Si bien la política energética es competencia de los Gobiernos, Frank Elderson, miembro del Comité Ejecutivo y vicepresidente del Consejo de Supervisión del BCE, señala en un artículo publicado en ‘Financial Times’ las profundas implicaciones para la entidad de la dependencia energética de Europa y recuerda que las recientes perturbaciones de los precios energéticos han sacado del Viejo Continente una cantidad considerable de recursos, dando lugar a intervenciones de emergencia y tensando las finanzas públicas.

En este sentido, las últimas proyecciones macroeconómicas de los expertos del BCE ya describen cómo esta perturbación externa podría aumentar la inflación y frenar el crecimiento de la zona euro, en un escenario «difícil de gestionar», puesto que el endurecimiento de la política monetaria para contener la inflación puede agudizar una desaceleración económica, mientras que su relajación para apoyar el crecimiento puede hacer que la inflación se enquiste.

«Nuestro mandato principal es la estabilidad de precios. Sin embargo, las repetidas perturbaciones de los precios de la energía hacen cada vez más difícil cumplir este objetivo», afirma.

ESPAÑA, EJEMPLO DE TRANSICIÓN ENERGÉTICA.

El representante neerlandés en el directorio del BCE sostiene que, si bien Europa no puede eliminar el riesgo geopolítico, sí puede reducir significativamente su exposición y la manera más eficaz de lograrlo es reduciendo la dependencia de los combustibles fósiles importados y acelerando un cambio ordenado hacia energías limpias autóctonas.

«Si Europa cumpliera sus objetivos en materia de energía sostenible, el vínculo entre los precios internos de la energía y la volatilidad de los mercados energéticos mundiales se debilitaría sustancialmente», asegura.

En este sentido, para Elderson la transición de España hacia las energías renovables «demuestra los beneficios de la inversión en energías limpias» y destaca que, según estimaciones del Banco de España, los precios mayoristas de la electricidad a principios de 2024 eran aproximadamente un 40% inferiores a lo que habrían sido si la generación eólica y solar se hubiera mantenido en los niveles de 2019.

De tal manera, considera que una aplicación más amplia de estas estrategias implicaría menos perturbaciones para los hogares, las empresas, las finanzas públicas y los mercados financieros y, en consecuencia, «una mayor estabilidad macroeconómica y de precios».

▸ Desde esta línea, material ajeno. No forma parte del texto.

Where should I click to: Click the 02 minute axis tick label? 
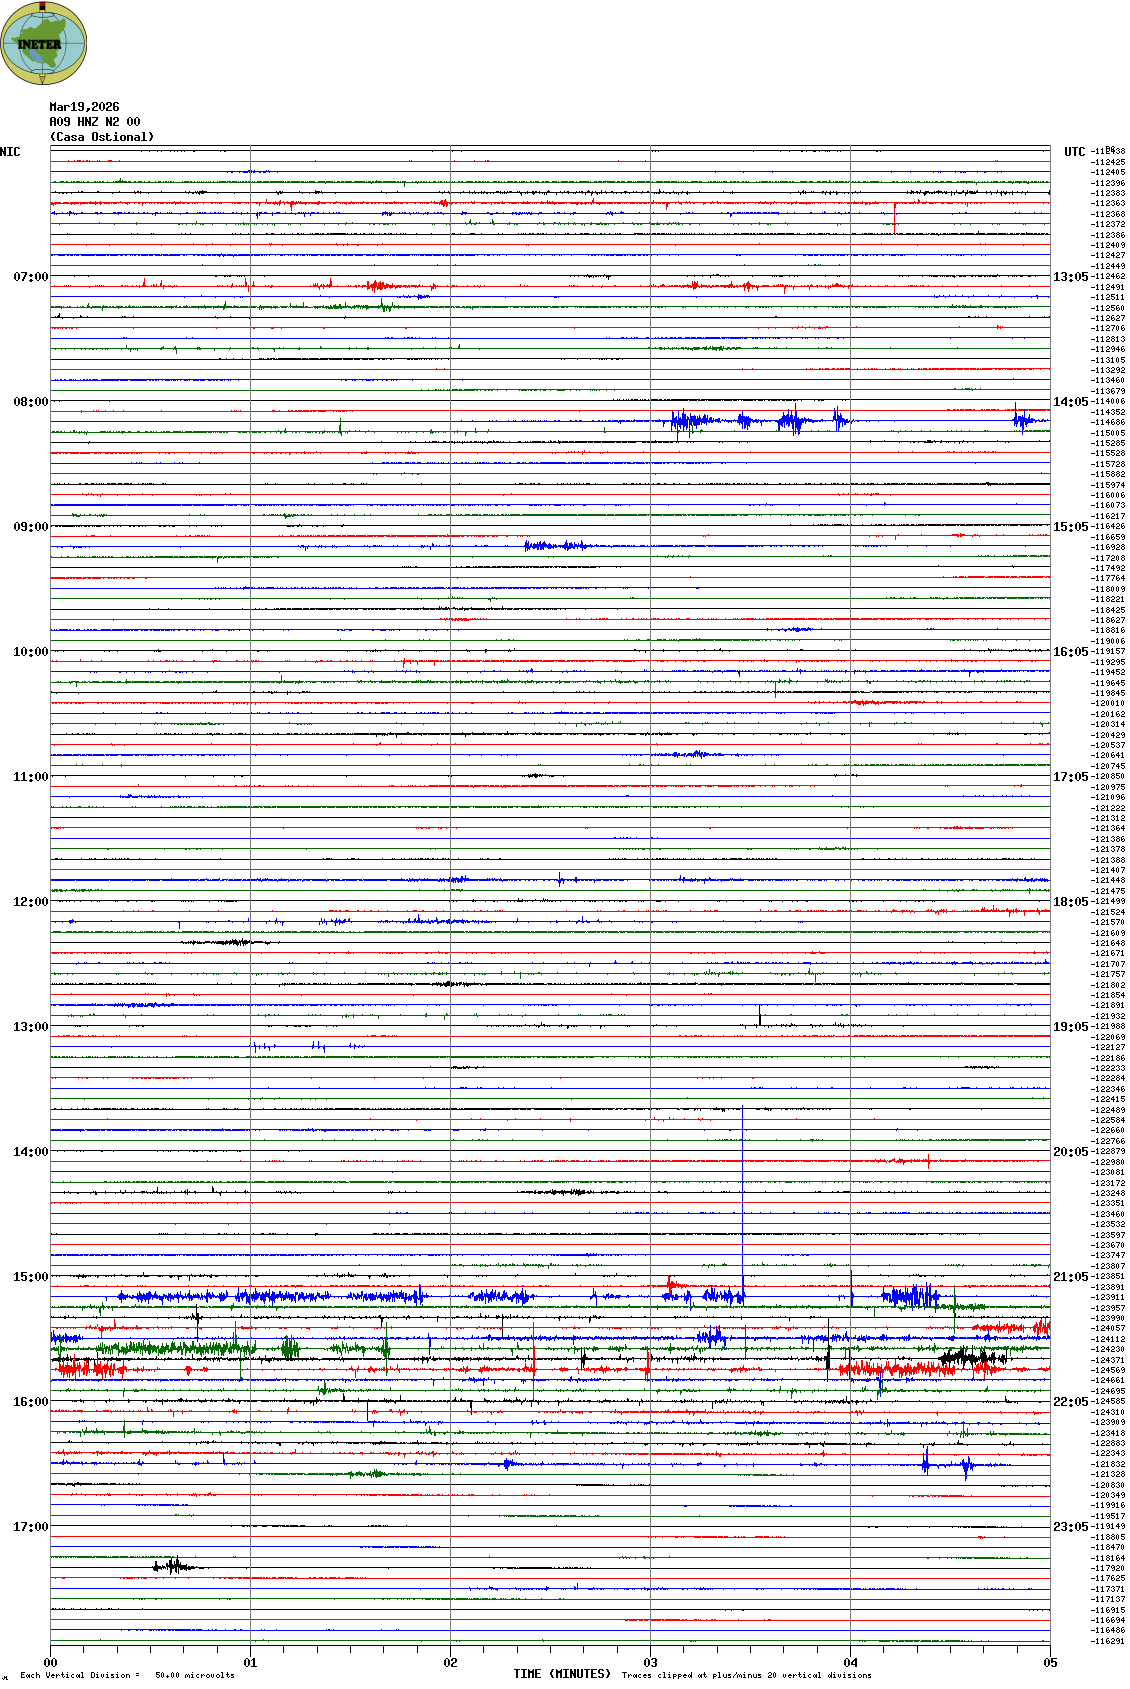(x=450, y=1663)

En cuanto a los elevados costes que algunos atribuyen a una transición de este tipo, de alrededor de 660.000 millones anuales hasta 2023, el ejecutivo del BCE defiende que la inversión en energías limpias y sostenibles sustituye al considerable gasto en combustibles fósiles, que asciende actualmente a unos 400.000 millones de euros anuales, añadiendo que, una vez construida la infraestructura, la energía en sí es prácticamente gratuita.

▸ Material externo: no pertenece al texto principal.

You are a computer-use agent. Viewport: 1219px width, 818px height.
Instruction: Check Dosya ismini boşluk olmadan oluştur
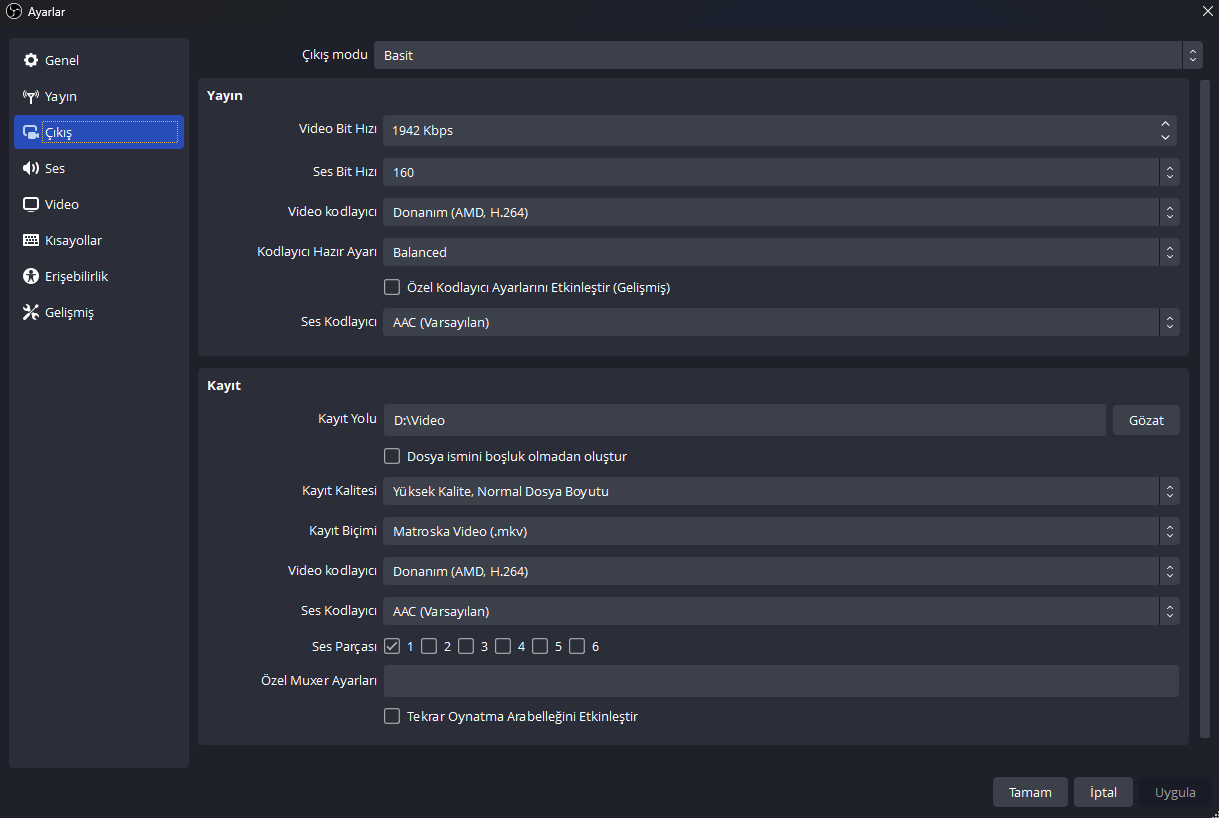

Por ello, Elderson afirma que la adopción de energía producida internamente, limpia y sostenible aporta mucho más que simples beneficios climáticos, ya que refuerza la estabilidad macroeconómica, reduce los costes a largo plazo, apoya el crecimiento económico, aporta beneficios para la salud y refuerza la autonomía estratégica de Europa.

A este respecto, considera esenciales los avances en la unión de ahorros e inversiones con el fin de movilizar el volumen de capital necesario para llevar a cabo esta transición, que requiere grandes inversiones iniciales, así como unos mercados de capitales profundos y eficientes, y un entorno político predecible.

«La verdadera pregunta ya no es si Europa puede permitirse llevar a cabo la transición energética, sino si puede permitirse no llevarla a cabo. Desde la perspectiva de los bancos centrales, la respuesta es clara», concluye Elderson.